* [Instructions to follow]
Using the records below, give again exactly the lines from the line that contains "Select the EventoMania row checkbox" through the line that contains "Given: Click the", both ends included, and only those.

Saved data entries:

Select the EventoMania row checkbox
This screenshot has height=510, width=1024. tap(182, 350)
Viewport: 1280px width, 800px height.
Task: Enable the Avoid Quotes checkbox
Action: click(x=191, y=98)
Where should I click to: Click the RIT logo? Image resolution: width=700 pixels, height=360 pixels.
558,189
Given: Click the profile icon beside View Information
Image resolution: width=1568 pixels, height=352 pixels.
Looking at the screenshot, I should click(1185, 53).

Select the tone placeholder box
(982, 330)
---
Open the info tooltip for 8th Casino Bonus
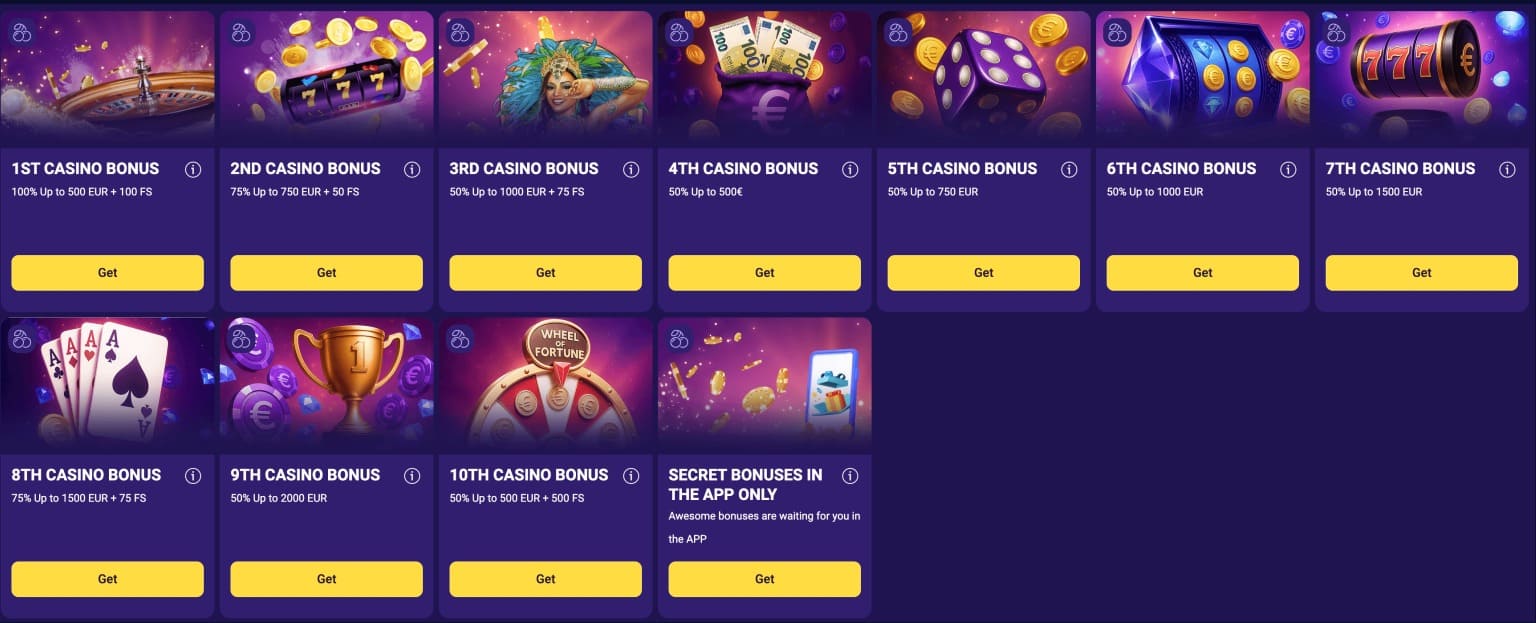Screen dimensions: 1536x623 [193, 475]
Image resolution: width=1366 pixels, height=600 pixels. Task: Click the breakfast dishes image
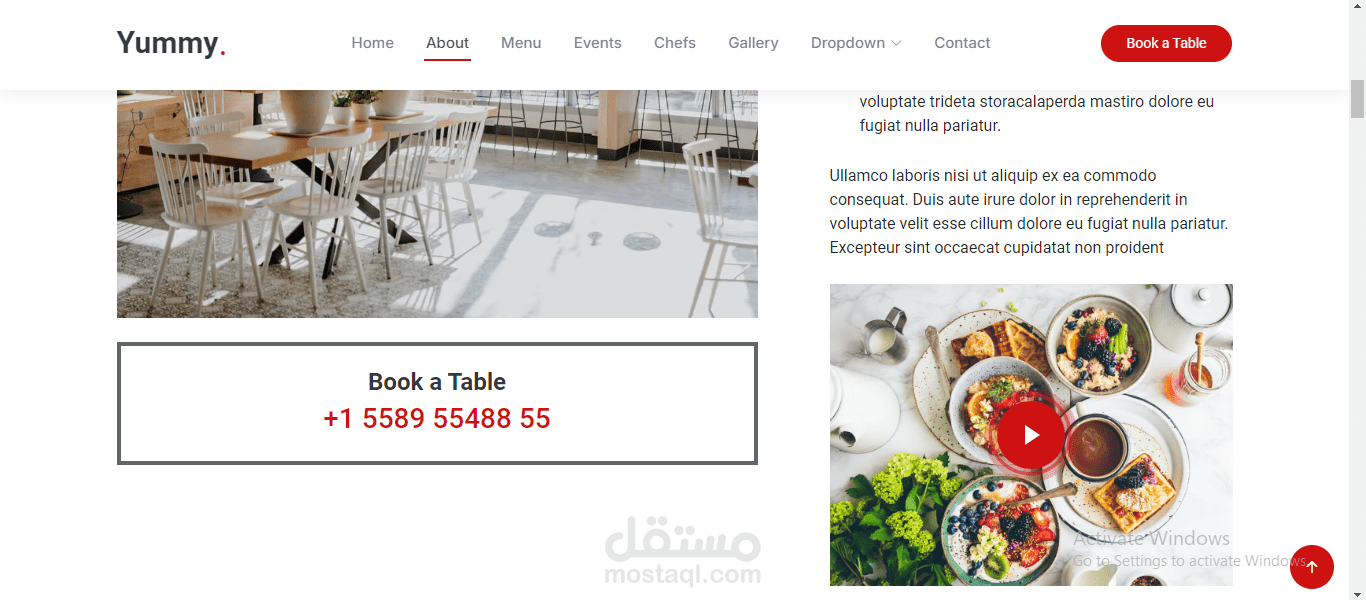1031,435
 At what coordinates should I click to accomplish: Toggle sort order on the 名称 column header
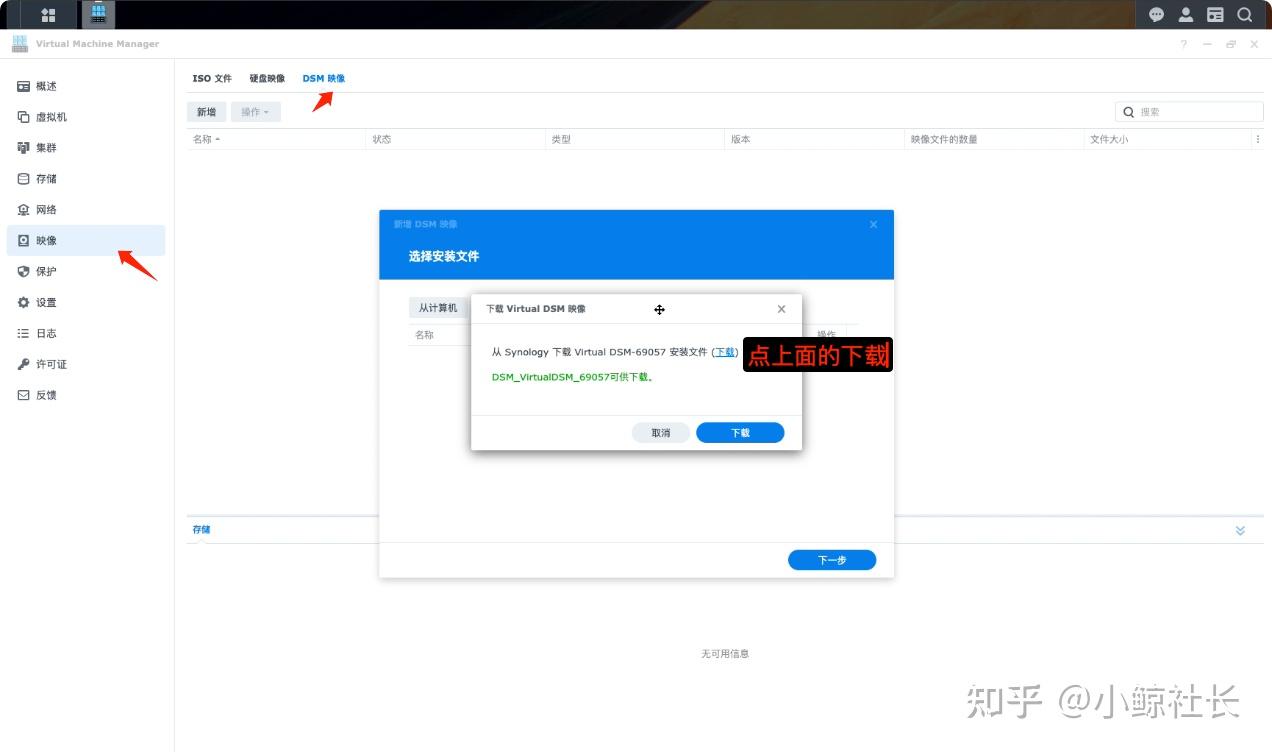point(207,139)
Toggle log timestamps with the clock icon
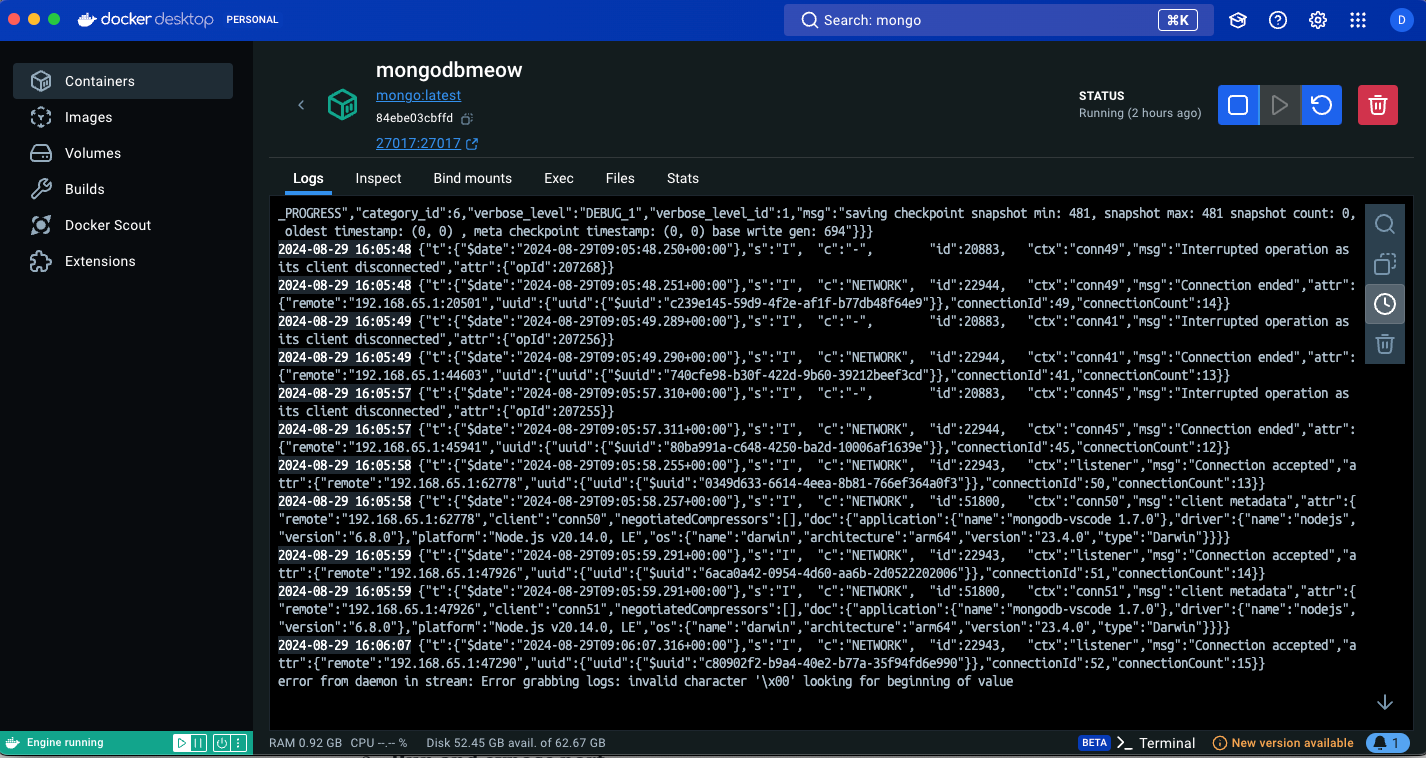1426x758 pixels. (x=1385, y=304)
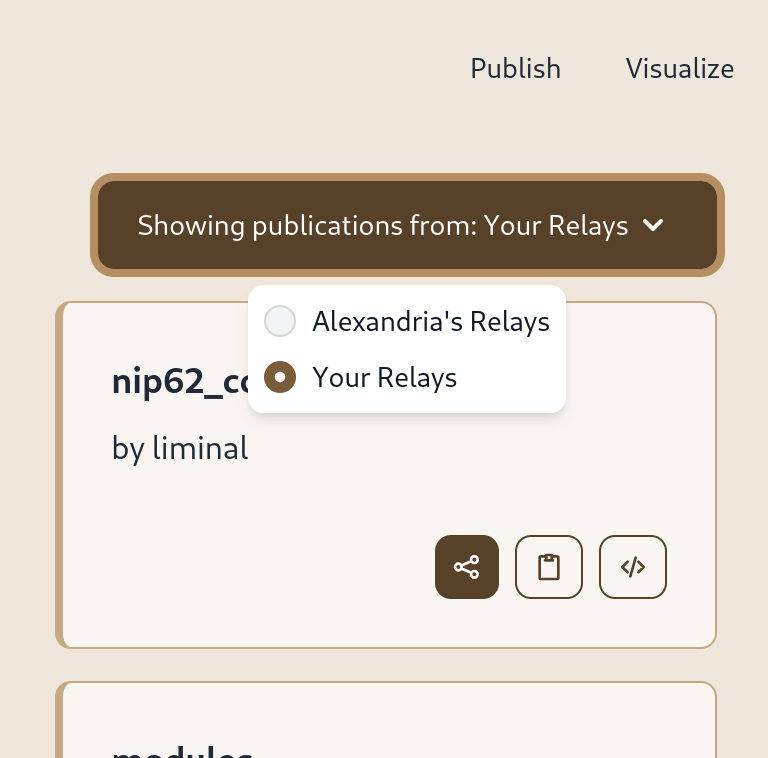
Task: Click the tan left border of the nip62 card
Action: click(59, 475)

* [Exercise solution]
Select the EventoMania row checkbox
This screenshot has height=510, width=1024. tap(182, 350)
Viewport: 1280px width, 800px height.
Task: Enable the Avoid Quotes checkbox
Action: click(x=191, y=98)
Where should I click to: Click the RIT logo? Image resolution: width=700 pixels, height=360 pixels.
558,189
Given: Click the profile icon beside View Information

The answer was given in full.